EJERCICIOS PROPUESTOS:
[1] ¿Qué personas se mencionan por su nombre en el fragmento sobre la elección en EE.UU.? Enuméralas todas.
[2] Reproduce sin cambios el pasaje del fragmento sobre la elección en EE.UU. que va de "Con todo esto" a "entre tanta gente?".
[3] Responde estas preguntas según el fragmento sobre la elección en EE.UU.:
(a) ¿Cuántos republicanos del Senado apoyaron el intento de anular la elección en Arizona?
(b) ¿Cuántos millones de personas votaron por Trump?
(c) ¿Qué porcentaje de los votantes de Trump cree que Biden ganó?

FRAGMENTO SELECCIONADO:
Acá es importante no exagerar. Esta teoría de fraude no tiene la fuerza para impedir que Biden asuma la presidencia. No va a haber golpe de Estado en EE.UU. Una carta firmada por todos los exministros de Defensa que están vivos –incluyendo los dos de Trump, general Mattis y Mark Esper– criticó los intentos de politizar las Fuerzas Armadas y advirtió que cualquier orden ilegal del presidente debe ser ignorada. Así, no hay ninguna posibilidad de una intervención antidemocrática castrense. 

Tampoco veremos un golpe judicial del tipo que vimos en Brasil, por ejemplo. La Corte Suprema, a pesar de tener una supermayoría conservadora con dos jueces nombrados por Trump, desestimó todos sus alegatos de fraude. Finalmente, el Congreso va a rechazar los intentos de una minoría republicana de anular la elección. De hecho, en el Senado solo 6 republicanos apoyaron el intento de anular la elección en Arizona, 93 votaron en contra de la idea, efectivamente reconociendo la victoria de Biden.  

Con todo esto uno podría decir que todas las instituciones estadounidenses están alineadas a favor de la democracia. Pero hay un problema: las instituciones están alineadas, pero las personas no lo están. 81 millones de personas votaron para Biden, pero 74 millones votaron para Trump. De estos 74 millones la mayoría piensa que Trump ganó, o que por lo menos no está claro quién ganó la elección. Solo 37% de ellos cree que Biden ganó. Si aproximadamente 46 millones de estadounidenses creen que Biden robó la elección, la institucionalidad puede seguir funcionando, pero la crisis de legitimidad es enorme. Sigue la pregunta entonces: ¿cómo se llegó a esto?  ¿Por qué persiste esta teoría de conspiración entre tanta gente?

La respuesta a esta pregunta hay que buscarla en las entrañas del Partido Republicano que lleva tiempo envenenando su base con un discurso antirracional que final y definitivamente se ha salido de las manos. El Partido Republicano nunca ha sido una organización moderada. La derecha europea –representada por la Democracia Cristiana alemana u otros partidos del Partido Popular Europeo– tienen más puntos en común con los demócratas que con los republicanos. Hasta el partido conservador británico, el de Margaret Thatcher, tiene más afinidad con los demócratas, puesto que los republicanos tienen una religiosidad fundamentalista que niega la evolución darwiniana y defiende un sistema de salud privado evidentemente fracasado.

(Datos almacenados)
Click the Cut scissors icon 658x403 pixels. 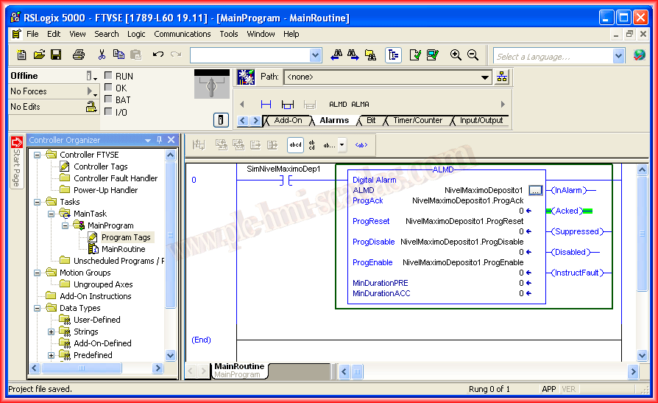[x=102, y=55]
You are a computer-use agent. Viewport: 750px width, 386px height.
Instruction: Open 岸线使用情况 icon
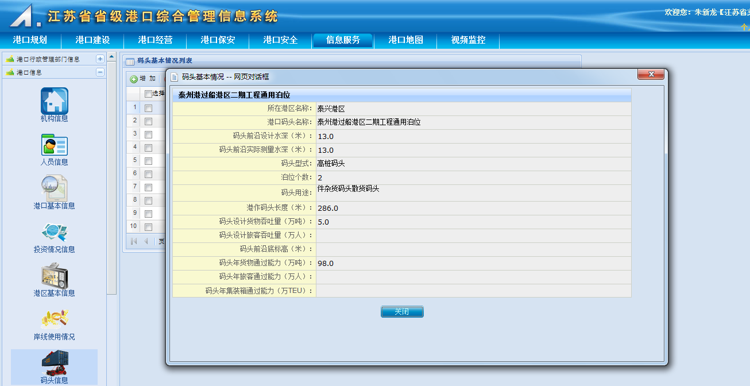55,319
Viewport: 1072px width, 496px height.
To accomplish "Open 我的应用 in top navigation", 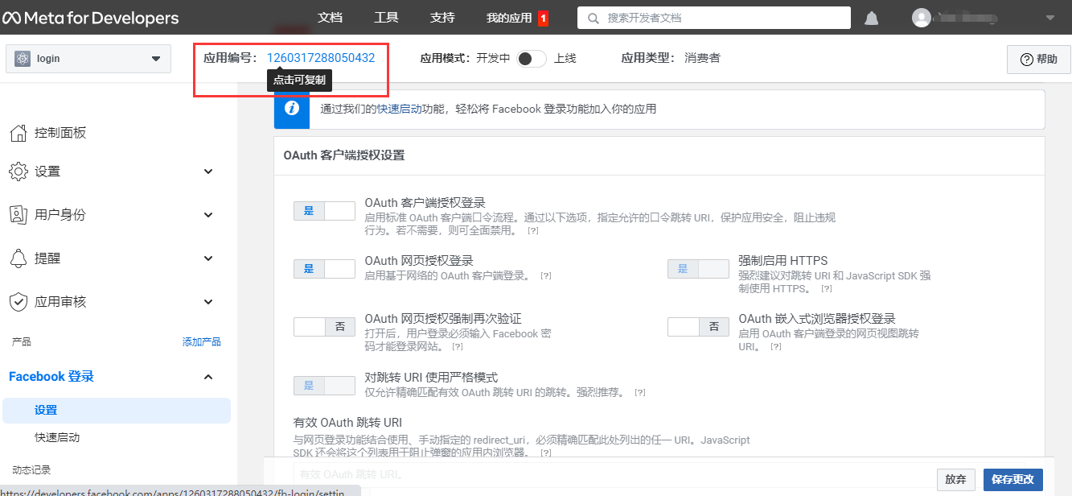I will [509, 18].
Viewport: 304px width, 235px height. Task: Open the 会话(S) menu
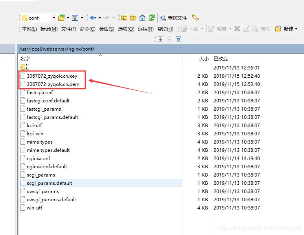pyautogui.click(x=107, y=29)
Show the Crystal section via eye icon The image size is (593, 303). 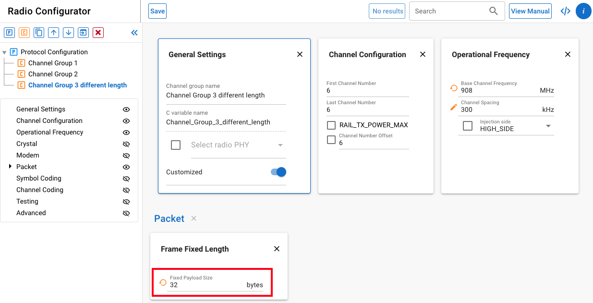click(x=126, y=144)
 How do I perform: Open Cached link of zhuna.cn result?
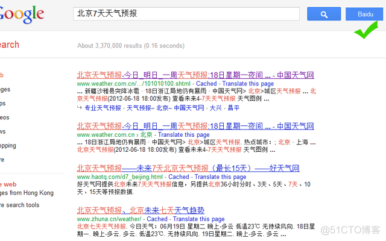pyautogui.click(x=157, y=219)
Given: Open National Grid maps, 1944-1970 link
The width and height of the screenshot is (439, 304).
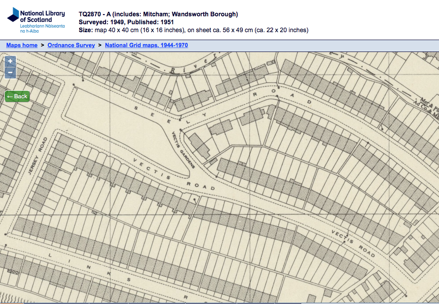Looking at the screenshot, I should 146,45.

SOLUCIONES POR EJERCICIO:
[1] Biden, Trump, Mattis, Mark Esper y Margaret Thatcher.

[2]
Con todo esto uno podría decir que todas las instituciones estadounidenses están alineadas a favor de la democracia. Pero hay un problema: las instituciones están alineadas, pero las personas no lo están. 81 millones de personas votaron para Biden, pero 74 millones votaron para Trump. De estos 74 millones la mayoría piensa que Trump ganó, o que por lo menos no está claro quién ganó la elección. Solo 37% de ellos cree que Biden ganó. Si aproximadamente 46 millones de estadounidenses creen que Biden robó la elección, la institucionalidad puede seguir funcionando, pero la crisis de legitimidad es enorme. Sigue la pregunta entonces: ¿cómo se llegó a esto?  ¿Por qué persiste esta teoría de conspiración entre tanta gente?

[3]
(a) 6.
(b) 74 millones.
(c) 37%.